__THE PROBLEM__:
Your answer should be only the lines below from the one with "Given: Open Devices in the left sidebar" to the one with "The width and", repeated exactly, ends included.

MATERIAL TO PROCESS below:

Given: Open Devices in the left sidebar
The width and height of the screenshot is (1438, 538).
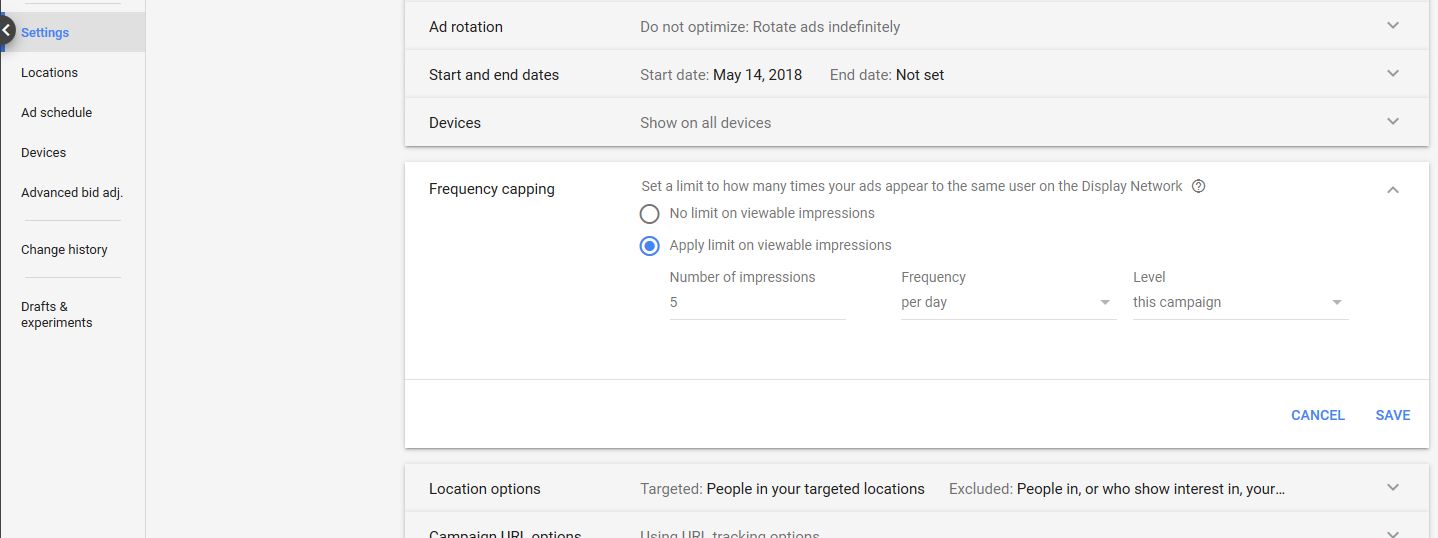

End of MATERIAL TO PROCESS.
MATERIAL TO PROCESS below:

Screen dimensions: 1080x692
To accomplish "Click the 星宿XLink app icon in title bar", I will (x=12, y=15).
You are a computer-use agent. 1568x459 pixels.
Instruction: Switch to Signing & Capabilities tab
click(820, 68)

End of MATERIAL TO PROCESS.

__WRITTEN RESPONSE__:
Given: Open Devices in the left sidebar
The width and height of the screenshot is (1438, 538).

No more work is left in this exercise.